I'm posting this answer to my own question because I think I found a solution, but I would appreciate feedback on whether the solution below is complete.
The only detail that is missing to complete part d is that I need to show that the statement is true if 24 in the original statement is replaced by 30; that is, I will try to show that there is a period of consecutive hours during which the arm wrestler had exactly 30 matches (since there seems to be no counter-example for this case).
I think I found a way to prove it, based on the suggestion given by Lopsy in the comments to the question. This attempt is very similar to the accepted answer here: Prove that 2 students live exactly five houses apart if.

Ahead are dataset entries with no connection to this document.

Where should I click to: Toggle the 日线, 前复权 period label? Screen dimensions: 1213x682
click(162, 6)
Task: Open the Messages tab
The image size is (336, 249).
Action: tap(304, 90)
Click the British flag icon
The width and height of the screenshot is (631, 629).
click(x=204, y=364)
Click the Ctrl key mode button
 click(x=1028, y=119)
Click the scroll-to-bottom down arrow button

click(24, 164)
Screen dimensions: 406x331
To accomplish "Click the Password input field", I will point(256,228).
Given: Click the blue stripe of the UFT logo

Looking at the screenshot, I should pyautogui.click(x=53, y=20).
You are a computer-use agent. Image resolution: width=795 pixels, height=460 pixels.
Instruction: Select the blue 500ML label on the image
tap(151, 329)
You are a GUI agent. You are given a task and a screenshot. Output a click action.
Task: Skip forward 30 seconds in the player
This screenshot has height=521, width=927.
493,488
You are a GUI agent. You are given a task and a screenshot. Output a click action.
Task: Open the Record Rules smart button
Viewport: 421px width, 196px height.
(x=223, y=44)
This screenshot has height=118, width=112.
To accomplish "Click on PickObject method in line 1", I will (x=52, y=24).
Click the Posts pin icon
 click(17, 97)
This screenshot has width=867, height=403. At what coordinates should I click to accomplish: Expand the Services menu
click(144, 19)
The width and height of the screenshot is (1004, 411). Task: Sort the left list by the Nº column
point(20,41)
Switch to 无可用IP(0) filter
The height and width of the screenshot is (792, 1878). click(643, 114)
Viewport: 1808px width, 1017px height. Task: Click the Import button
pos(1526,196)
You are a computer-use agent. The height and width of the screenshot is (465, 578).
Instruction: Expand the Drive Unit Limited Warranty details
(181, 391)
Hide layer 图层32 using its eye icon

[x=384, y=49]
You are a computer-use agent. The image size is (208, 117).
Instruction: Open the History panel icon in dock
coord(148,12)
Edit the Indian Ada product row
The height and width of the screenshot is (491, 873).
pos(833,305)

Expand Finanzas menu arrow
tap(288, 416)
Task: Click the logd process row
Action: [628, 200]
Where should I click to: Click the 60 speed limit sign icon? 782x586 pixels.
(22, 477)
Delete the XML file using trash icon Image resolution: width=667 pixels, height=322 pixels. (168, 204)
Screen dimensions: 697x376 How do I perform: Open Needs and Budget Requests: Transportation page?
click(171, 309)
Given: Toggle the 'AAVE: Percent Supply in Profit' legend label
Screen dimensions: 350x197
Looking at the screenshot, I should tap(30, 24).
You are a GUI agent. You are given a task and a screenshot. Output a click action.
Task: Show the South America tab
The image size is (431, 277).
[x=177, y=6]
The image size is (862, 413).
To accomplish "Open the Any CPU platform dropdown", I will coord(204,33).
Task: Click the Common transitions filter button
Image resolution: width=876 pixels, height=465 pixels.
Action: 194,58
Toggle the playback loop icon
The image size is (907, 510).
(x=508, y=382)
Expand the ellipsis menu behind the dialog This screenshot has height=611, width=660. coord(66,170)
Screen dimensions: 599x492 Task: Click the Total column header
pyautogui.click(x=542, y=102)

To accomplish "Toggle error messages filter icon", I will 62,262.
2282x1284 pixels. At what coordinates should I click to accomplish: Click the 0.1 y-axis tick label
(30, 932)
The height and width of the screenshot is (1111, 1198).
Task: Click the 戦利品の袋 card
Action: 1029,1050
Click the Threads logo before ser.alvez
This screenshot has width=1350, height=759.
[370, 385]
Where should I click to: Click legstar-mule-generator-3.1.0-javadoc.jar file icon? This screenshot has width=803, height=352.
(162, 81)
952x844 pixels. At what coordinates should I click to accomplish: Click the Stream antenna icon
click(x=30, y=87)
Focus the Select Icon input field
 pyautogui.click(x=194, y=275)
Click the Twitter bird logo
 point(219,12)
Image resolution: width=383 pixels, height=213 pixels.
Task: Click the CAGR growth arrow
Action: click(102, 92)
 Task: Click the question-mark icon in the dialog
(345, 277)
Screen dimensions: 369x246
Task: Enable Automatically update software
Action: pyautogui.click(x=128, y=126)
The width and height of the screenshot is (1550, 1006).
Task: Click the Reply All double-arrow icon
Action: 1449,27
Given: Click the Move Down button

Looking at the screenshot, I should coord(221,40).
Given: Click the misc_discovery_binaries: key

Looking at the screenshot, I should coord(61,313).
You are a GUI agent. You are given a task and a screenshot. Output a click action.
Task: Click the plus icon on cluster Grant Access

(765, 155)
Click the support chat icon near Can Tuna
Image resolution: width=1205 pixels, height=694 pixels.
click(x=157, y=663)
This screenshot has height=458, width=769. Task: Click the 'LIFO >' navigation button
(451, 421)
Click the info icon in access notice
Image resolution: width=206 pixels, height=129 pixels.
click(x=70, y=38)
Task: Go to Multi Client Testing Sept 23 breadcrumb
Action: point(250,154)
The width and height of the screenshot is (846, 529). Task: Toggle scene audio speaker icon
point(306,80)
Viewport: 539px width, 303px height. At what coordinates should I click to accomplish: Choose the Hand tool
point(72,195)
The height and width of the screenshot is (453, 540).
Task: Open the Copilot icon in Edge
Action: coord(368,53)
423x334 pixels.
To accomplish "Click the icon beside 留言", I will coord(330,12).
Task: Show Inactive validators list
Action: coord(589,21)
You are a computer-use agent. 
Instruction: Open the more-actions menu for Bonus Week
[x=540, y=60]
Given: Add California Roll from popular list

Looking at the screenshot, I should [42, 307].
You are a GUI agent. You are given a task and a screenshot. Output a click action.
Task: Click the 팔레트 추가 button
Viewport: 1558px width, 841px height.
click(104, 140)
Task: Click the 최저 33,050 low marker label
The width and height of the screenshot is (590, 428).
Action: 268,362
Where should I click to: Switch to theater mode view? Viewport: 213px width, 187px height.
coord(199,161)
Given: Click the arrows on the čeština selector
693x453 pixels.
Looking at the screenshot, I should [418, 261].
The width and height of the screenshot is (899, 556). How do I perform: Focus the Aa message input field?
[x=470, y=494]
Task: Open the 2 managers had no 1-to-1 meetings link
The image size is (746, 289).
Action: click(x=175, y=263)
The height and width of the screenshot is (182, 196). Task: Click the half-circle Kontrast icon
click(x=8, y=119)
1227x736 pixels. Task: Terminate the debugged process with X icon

We build the following sets: the 5-element sets $\{1, 31, 61, 91, 121\}$, $\{2, 32, 62, 92, 122\}$, ..., $\{5, 35, 65, 95, 125\}$, and the 4-element sets $\{6, 36, 66, 96\}$, $\{7, 37, 67, 97\}$, ..., $\{30, 60, 90, 120\}$. The purpose of these sets is to represent every possibility of number of matches played so far. They encompass all numbers from 1 to 125 and, inside each set, the difference between adjacent numbers is 30; however, there are no numbers from two different sets whose difference is 30. There are 5 five-element sets, and 25 four-element sets.
Now, if I want to choose 75 numbers from all sets so that there are no two numbers whose difference is 30, I have to choose at most 3 elements from the sets with 5 elements (for example, I can choose 1, 61 and 121 from the set $\{1, 31, 61, 91, 121\}$; if I choose one more, then clearly two of them will have difference equal to 30), and at most 2 elements from the sets with 4 elements (for example, I can choose 30 and 120 from $\{30, 60, 90, 120\}$, but, if I choose one more, then clearly two of them will have difference 30). There are 30 sets in total; since there are 5 sets with 5 elements and 25 sets with 4 elements, the maximum number of elements that can be chosen so that no two of them have 30 as difference is $3\times 5 + 2\times 25 = 15 + 50 = 65$ numbers. But I need to choose 75 numbers. So, there must be some numbers whose difference is 30.
Does this make sense, or is there some mistake?
Best Answer
Let $m_i$ be the number of matches fought in hour $j$, so we have $m_i \ge 1$ for $1 \le i \le 75$. Define $$s_n = \sum_{i=1}^n m_i$$ for $1 \le n \le 75$. If we consider the values $s_n$ modulo $24$, there are $24$ possible slots and $75$ numbers, so there must be some slot that contains at least $4$ numbers, by the pigeonhole principle. Let's say the $4$ numbers are $s_a, s_b, s_c$ and $s_d$, with $a<b<c<d$, so $s_a=s_b=s_c=s_d \pmod{24}$. Then $s_b-s_a = s_c-s_b=s_d-s_c = 0 \pmod{24}$, so $$\sum_{i=a+1}^b m_i = \sum_{i=b+1}^c m_i= \sum_{c+1}^d m_i = 0 \pmod{24} \tag{*}$$ Therefore each one of the three sums above must be one of the values $0, 24, 48, 72 \dots$ etc.
Zero is ruled out as a sum because we know $m_i \ge 1$ for all $i$. Can all three sums be $48$ or greater? No, because then the total of the three sums would be at least $144$, and we know the total number of matches was no more than $125$. So at least one of the sums listed in $(*)$ is equal to $24$, i.e. exactly $24$ matches were fought in one of the intervals $a+1$ to $b$, $b+1$ to $c$, or $c+1$ to $d$.